Spain's Supreme Court also weighed in, saying it was "against the granting of any form of pardon, total or partial" to 12 Catalan separatists found guilty for their role in an illegal secession referendum and a short-lived declaration of independence.
In October 2019, the Supreme Court sentenced nine of them -- seven senior politicians and two civil society leaders -- to jail terms of between nine and 13 years, while the other three were fined.
The court argued Wednesday that it had respected "the principle of proportionality" in its sentencing and saw "no evidence or indication of remorse" from the prisoners to justify any such pardon.
Among the jailed leaders is Oriol Junqueras, the president of leftist Catalan separatist party ERC.
Sanchez's minority government partially relies on the support of the ERC in the national parliament to pass legislation.
"The move is very, very risky and it could go wrong," Oriol Bartomeus, politics professor at the Autonomous University of Barcelona, told AFP when asked about a possible pardon.
- 'Revenge and vengeance' -
Pardoning the separatists is essential "to resolve the issue of Catalonia" and will favour "the stability of the government in parliament," he said.
But it "generates a lot of noise" and will be used by the right to "mobilise" its voters against the government, he added.
A pardon has been discussed by the government for months but it returned to the front burner on Tuesday after Pere Aragones of the ERC was sworn in as the new head of the government of Catalonia.
Asked that day if his government would issue a pardon, Sanchez said it would take into account values like "dialogue" and "understanding" instead of "revenge and vengeance".
The leader of the main opposition conservative Popular Party (PP), Pablo Casado, retorted on Wednesday that "defending national unity is not vengeance".
He has vowed to challenge any pardon in the courts while far-right party Vox has said it will stage street protests against the move.
The debate comes as the support for the PP has surged ahead of the Socialists in opinion polls since the party scored a big win in a regional election in Madrid earlier this month.
The PP and Vox together would win an absolute majority in parliament if a general election were held now, according to a poll published Sunday in conservative daily newspaper ABC.
- Catalans want amnesty -
The possibility of a pardon was met without enthusiasm by Catalan separatists.
"Our proposal is an amnesty but... we will not oppose any measure which alleviates the pain of the prisoners," Aragones said during his first news conference as head of the Catalan government.

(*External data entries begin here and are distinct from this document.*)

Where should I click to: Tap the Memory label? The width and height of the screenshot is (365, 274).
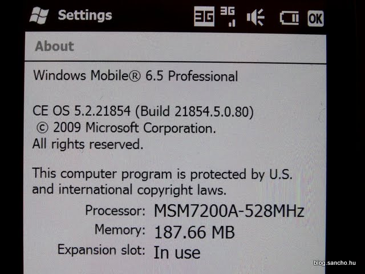pyautogui.click(x=120, y=230)
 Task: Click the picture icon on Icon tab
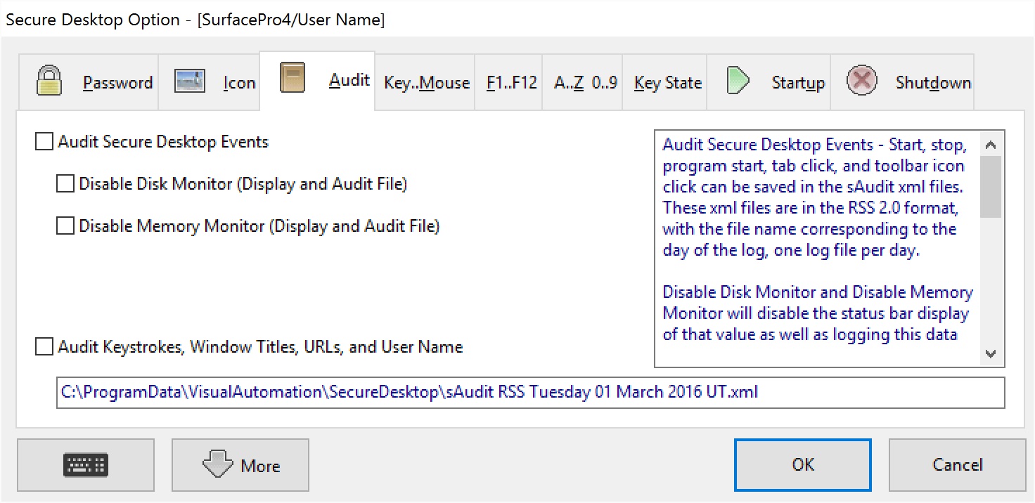(189, 81)
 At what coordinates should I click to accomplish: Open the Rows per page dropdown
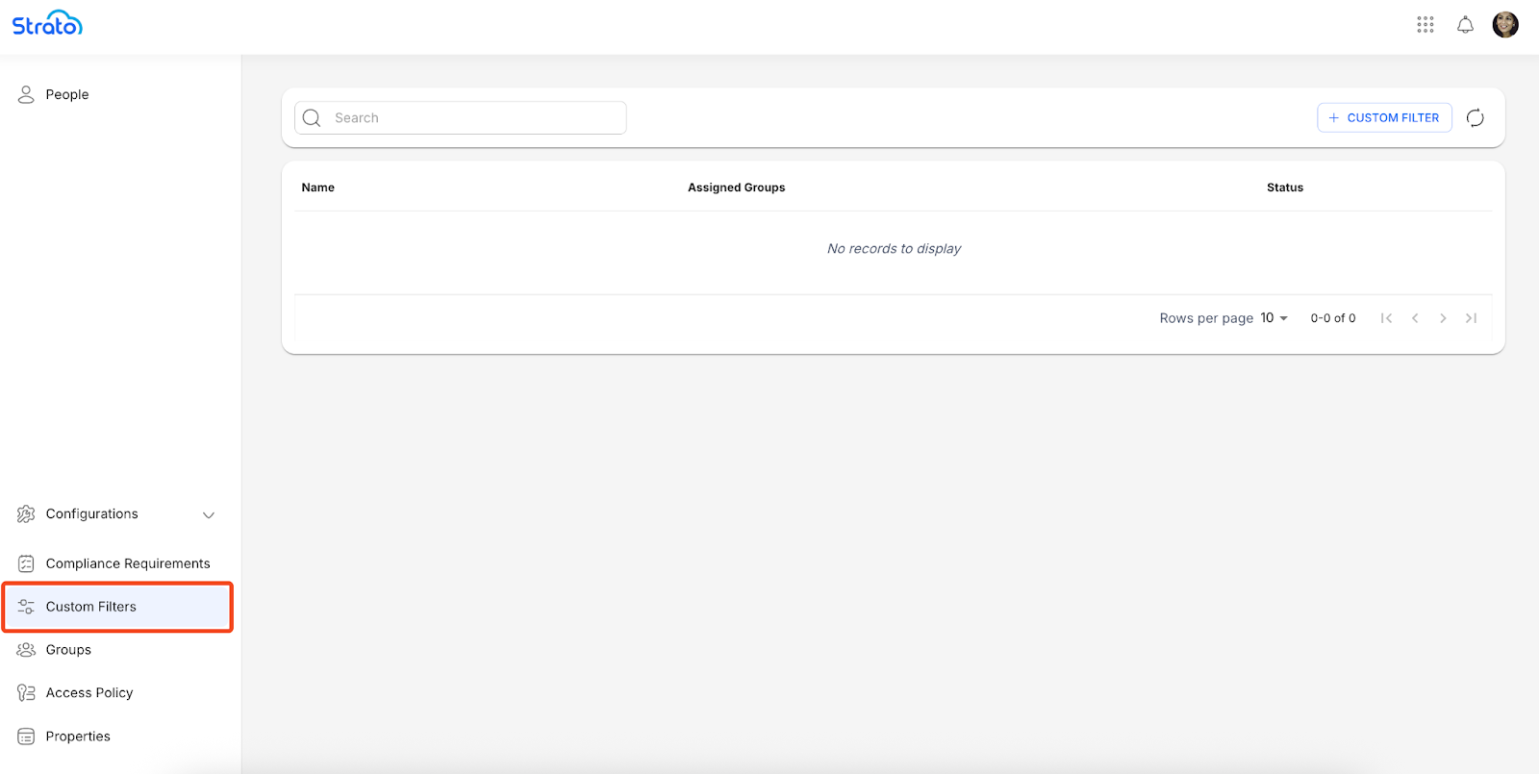click(1274, 318)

"We expect a fair solution and as soon as possible," added Aragones whose ERC governs in coalition with the more hardline Together for Catalonia (JxC) party which headed the previous Catalan government.
Unlike a pardon, an amnesty would also affect Catalan leaders who fled Spain after the failed 2017 independence bid such as Carles Puigdemont, the former head of the Catalan government of the JxC.
The ERC has called for a more moderate approach than JxC to advance the cause of Catalan independence.
It backs dialogue with Spain's central government and wants Madrid's backing for an independence referendum.
Sanchez's government has rejected both the amnesty and the referendum but it agrees on the need to restart dialogue with the Catalan government.